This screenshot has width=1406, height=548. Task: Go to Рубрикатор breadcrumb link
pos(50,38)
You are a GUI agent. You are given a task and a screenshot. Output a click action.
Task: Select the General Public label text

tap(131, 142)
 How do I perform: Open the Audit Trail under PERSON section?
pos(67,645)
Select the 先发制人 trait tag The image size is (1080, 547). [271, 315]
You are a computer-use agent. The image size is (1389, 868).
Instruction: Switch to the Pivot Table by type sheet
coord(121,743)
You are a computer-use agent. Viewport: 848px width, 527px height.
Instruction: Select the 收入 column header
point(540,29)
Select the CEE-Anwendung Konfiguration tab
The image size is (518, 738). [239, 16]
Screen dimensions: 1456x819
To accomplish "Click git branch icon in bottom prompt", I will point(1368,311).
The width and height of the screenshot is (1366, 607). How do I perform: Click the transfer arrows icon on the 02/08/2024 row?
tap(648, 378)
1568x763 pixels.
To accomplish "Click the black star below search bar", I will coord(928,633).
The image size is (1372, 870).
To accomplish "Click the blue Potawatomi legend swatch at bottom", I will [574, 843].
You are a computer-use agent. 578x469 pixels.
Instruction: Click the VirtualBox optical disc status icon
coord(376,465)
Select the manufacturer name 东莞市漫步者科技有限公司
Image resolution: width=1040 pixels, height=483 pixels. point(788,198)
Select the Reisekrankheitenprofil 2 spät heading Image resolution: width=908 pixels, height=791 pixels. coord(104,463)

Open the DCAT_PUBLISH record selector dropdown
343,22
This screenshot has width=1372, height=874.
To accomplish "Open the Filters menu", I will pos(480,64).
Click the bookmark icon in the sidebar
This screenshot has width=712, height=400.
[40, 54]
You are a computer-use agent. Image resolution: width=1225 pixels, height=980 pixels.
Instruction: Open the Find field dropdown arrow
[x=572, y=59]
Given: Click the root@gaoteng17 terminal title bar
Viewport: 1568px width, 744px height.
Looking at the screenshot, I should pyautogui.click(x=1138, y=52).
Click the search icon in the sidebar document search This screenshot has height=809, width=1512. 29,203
=-=-=
Aim
Echo the lines from the start of the records through the line containing "will [574, 843].", including both ends.

Exercise response
This screenshot has width=1406, height=548. Task: Go to Рубрикатор breadcrumb link
pos(50,38)
You are a GUI agent. You are given a task and a screenshot. Output a click action.
Task: Select the General Public label text

tap(131, 142)
 How do I perform: Open the Audit Trail under PERSON section?
pos(67,645)
Select the 先发制人 trait tag The image size is (1080, 547). [271, 315]
You are a computer-use agent. The image size is (1389, 868).
Instruction: Switch to the Pivot Table by type sheet
coord(121,743)
You are a computer-use agent. Viewport: 848px width, 527px height.
Instruction: Select the 收入 column header
point(540,29)
Select the CEE-Anwendung Konfiguration tab
The image size is (518, 738). [239, 16]
Screen dimensions: 1456x819
To accomplish "Click git branch icon in bottom prompt", I will point(1368,311).
The width and height of the screenshot is (1366, 607). How do I perform: Click the transfer arrows icon on the 02/08/2024 row?
tap(648, 378)
1568x763 pixels.
To accomplish "Click the black star below search bar", I will coord(928,633).
The image size is (1372, 870).
To accomplish "Click the blue Potawatomi legend swatch at bottom", I will [574, 843].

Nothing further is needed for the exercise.